Sql-server – Synchronize Queries Retrieving Sessions And Locks From DMVs

dmvsql servert-sql

I have a SQL script that I run when I want to see what is happening in the database. The script has many queries that return information from DMVs, but the two I use most are "Requests" (sys.dm_exec_requests, sys.dm_exec_sessions, etc.) and "Locks" (sys.dm_tran_locks). The output is similar to SQL Server Activity Monitor, but it displays more information.

Sometimes, a request appears in the Requests query, but it completes before the Locks query runs. For example, the Requests query may show SPID 51 is waiting on a lock resource, but the Locks query does not include any lock information for SPID 51. (I know about the wait_type and wait_resource columns from sys.dm_exec_requests.)

Is there a way to ensure that these two separate queries display a coherent snapshot of database activity?

I expect commercial database monitoring applications must encounter the same problem.

I have experimented with running these queries in SERIALIZABLE concurrency and added locking hints to the DMV joins, but the queries acquire no locks. I would not want to do this in production anyway.

The best ideas I have so far are:

  1. Run these queries simultaneously from different sessions.

  2. Join requests and locks together in one query. Considering that I have seen over 100,000 locks at once, this join would return a lot of duplicate request and session data, but it might work.

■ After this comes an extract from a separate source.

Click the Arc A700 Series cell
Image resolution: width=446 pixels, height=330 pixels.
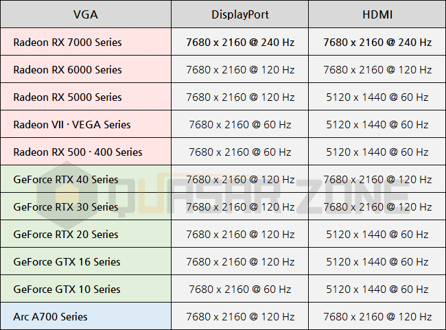86,316
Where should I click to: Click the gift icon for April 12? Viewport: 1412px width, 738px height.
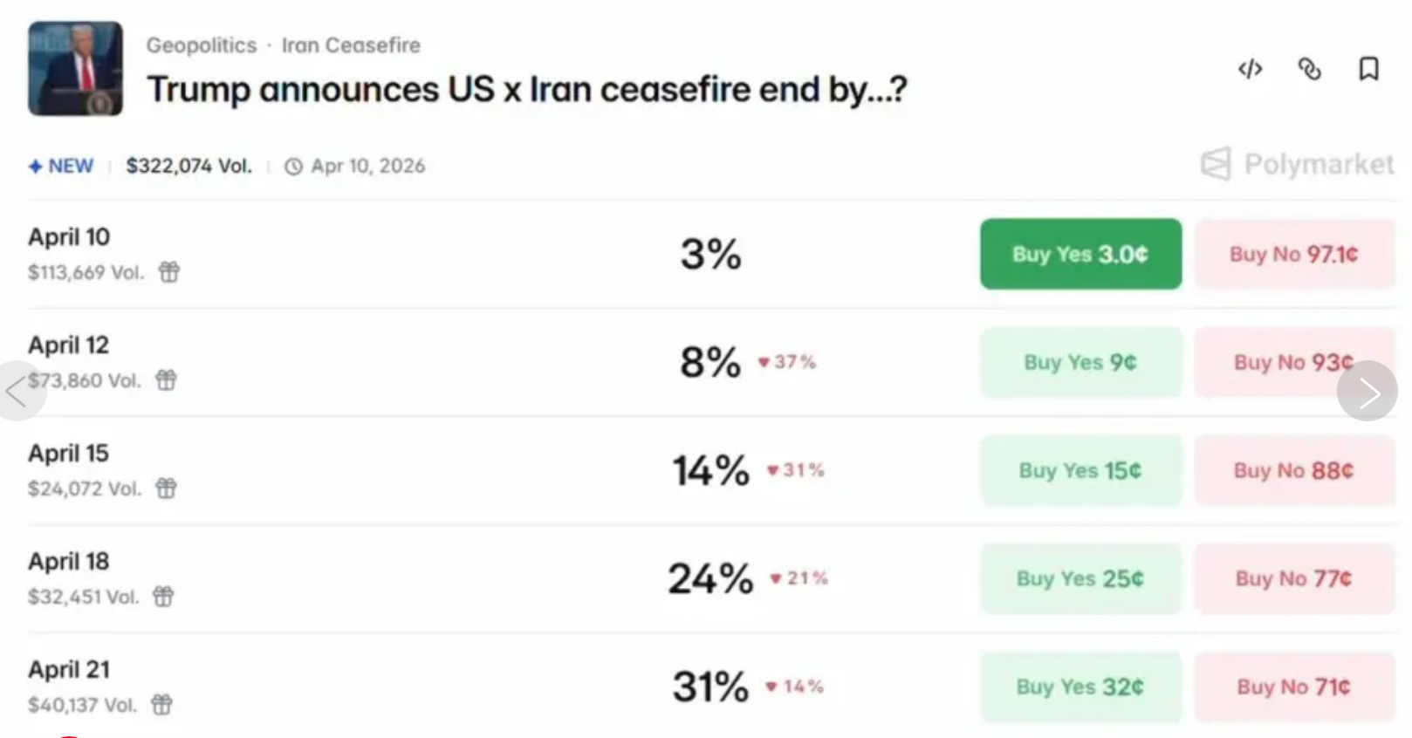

I am not familiar enough with extended events to know if they would work better– event pairing, maybe?

Best Answer

Not possible. These DMVs do not offer even self-consistency guarantees. For instance it is possible for a resource to appear in different mutually exclusive states, in the same run, in the same result set. If such DMVs would take the necessary steps to 'stabilize' the data during a scan the results would be disastrous for performance (imagine all locks being frozen in place while a scan over sys.dm_tran_locks is progressing).

Extended Events do offer a much better picture, but obviously is the picture of events, not of state. In theory is always possible to reconstruct state from the sequence of events knowing the initial state and achieve the same picture you get from the state dump (the DMVs) but that is only theory...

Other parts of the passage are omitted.